Thank you so much. I'm just very puzzled and the quality of care and information I received from the hospital and my doctor left much to be desired. That's a big part of why I chose a natural miscarriage--I didn't want to deal with those people and I certainly didn't want them sucking anything out of me unless absolutely necessary. I think I'm calm because seeing the baby, I know it never had a chance, so there is relief knowing nature did it's job. Somehow it was terribly deformed, and I'm lucky it didn't survive longer into the pregnancy as it would have died at some point no matter what. Also, I got to experience labor, and that somehow makes me feel more complete. 
But I still have so many questions! I don't understand how my baby could be about 2.3 inches long in my hand while the ultrasound tech estimated it at 6.6 weeks [which was impossible anyway, my boyfriend was away for work from late november until late January, there was no sex 7 weeks ago with anyone and I'd admit it to the doctors and to you guys if I had cheated]...6.6 weeks is considerably tiny. I don't think I'd have even gone into such intense labor being only 6.6 weeks pregnant. It's all so bizarre.
Thank you for your kind words :)


----------



## Aquagirly1983

I too had a miscarriage this past Monday August 25th . It started Sunday at around 10 pm with spotting and cramping. Went to hospital around 11 because I was having intense pain that would occur every 2 minutes then ease up for a minute and continue. I'm thinking contractions.they said I was going to have a miscarriage and baby was really tiny compared to sac and heartbeat was low 84 and I was supposed to be 9 weeks measuring 6 weeks so it didn't look good. Pain seemed to ease so I went home. Hour later I'm passing huge clots and pouring blood and worst pain of my life and pretty continuous. Go back to hospital they give me a shot of Motrin does nothing. Then they examine me again and use cotton swabs to help get some of tissue I was having trouble passing out. I was dilated 1 cm at this time ...removing the tissue helped pain a lot, then dr decides to use a vacuum and empty my uterus which hurt so bad and I had no pain meds or anything, worst experience of my life and I thought I was gonna die.... I really wish I would have asked to see the embryo though idk just curious what went wrong... They sent it for testing should be back soon. I've never heard of a miscarriage being so painful and I was still very early 8 or 9 weeks and measuring 6 ...I'm really scared of labor now and not sure if I can do it. And I feel so emotional and sad and mad and lost. I just wanna feel normal again, this was our first month trying and got pregnant fast but it wasn't meant to be I guess..... I do wanna try again but I'm going to specialist to get tests because I don't wanna go through that again ever and I don't know how women keep trying after that!


----------



## sweetmere

I know this is old and you probably aren't here anymore, but just in case someone else finds this and wants an answer...

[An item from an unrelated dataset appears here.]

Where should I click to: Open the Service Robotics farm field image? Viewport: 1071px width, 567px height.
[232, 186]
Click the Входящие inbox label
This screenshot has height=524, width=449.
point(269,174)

I don't have an explanation for why the US tech dated it at 6.6 weeks if it was that big, unless it was already close to your cervix and she was looking higher and measured a clot? Even that doesn't seem like a good explanation.

Your baby looking odd could be "why" you miscarried. Most babies are lost because of genetics. Trisomy etc. It's all very sad but your body knew something was wrong. 

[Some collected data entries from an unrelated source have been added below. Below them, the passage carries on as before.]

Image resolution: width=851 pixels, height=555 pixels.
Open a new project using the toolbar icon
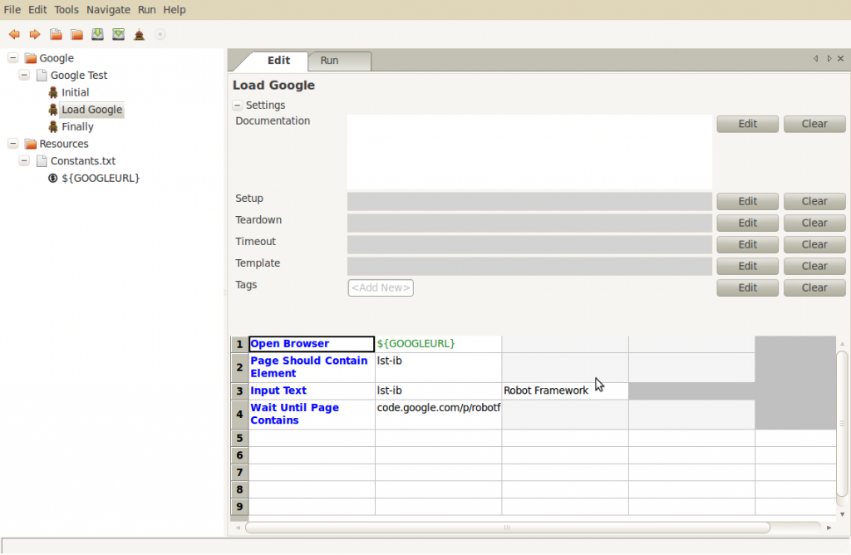[55, 34]
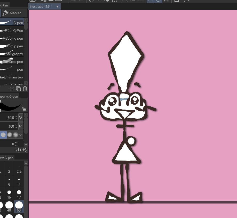The width and height of the screenshot is (237, 218).
Task: Choose the size 50 brush preset
Action: [x=19, y=206]
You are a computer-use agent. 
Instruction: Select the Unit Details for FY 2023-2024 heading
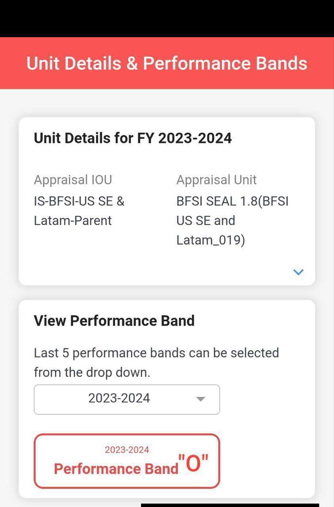133,138
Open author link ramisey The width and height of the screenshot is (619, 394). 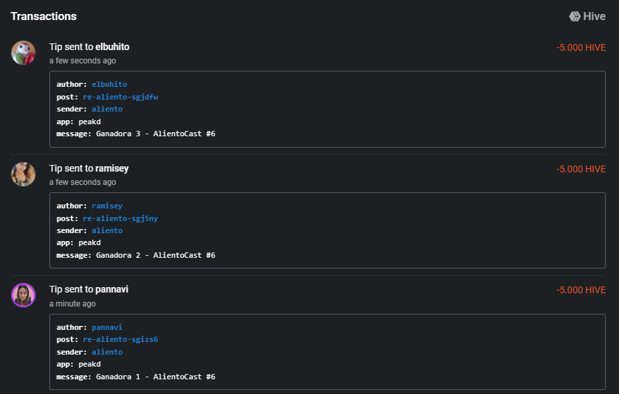(107, 206)
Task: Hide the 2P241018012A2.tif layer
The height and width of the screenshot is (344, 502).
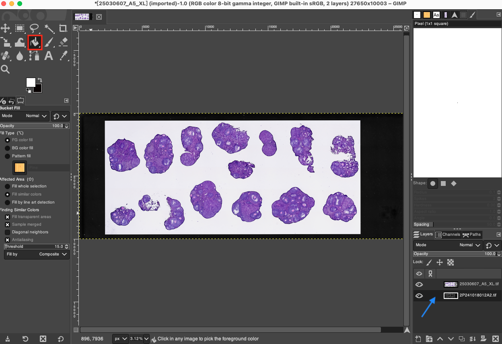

As for going into labor, you can do that with any miscarriage at any time. I had one at 6 weeks and went into labor - everyone told me it would be just like a period so that is what I stupidly expected. I was shocked that at 6 weeks (and yes, I knew my dates were 100% correct) I could bleed and hurt like that. I bled for a total of 11 or 12 days, it would gush and literally pour out like a faucet into the toilet and I had to actually push 2-3 times to get the sac and a few clots out because they were too big to just fall out. I also had contractions that made it hard to breathe through and hurt like labor did with my daughter. My doctor told me to take Tylenol and it did absolutely nothing obviously. So it happens.

Sorry for your loss, I do hope you've conceived and had a rainbow baby since then. xx


----------



## Autumnleee

Everything you wrote is EXCATLY the same thing that happened to me two months ago. I went to the hospital and asks gave birth to something similar. No doctors gave me any answers and it's been so hard to deal with it. It was the worst pain ever.


----------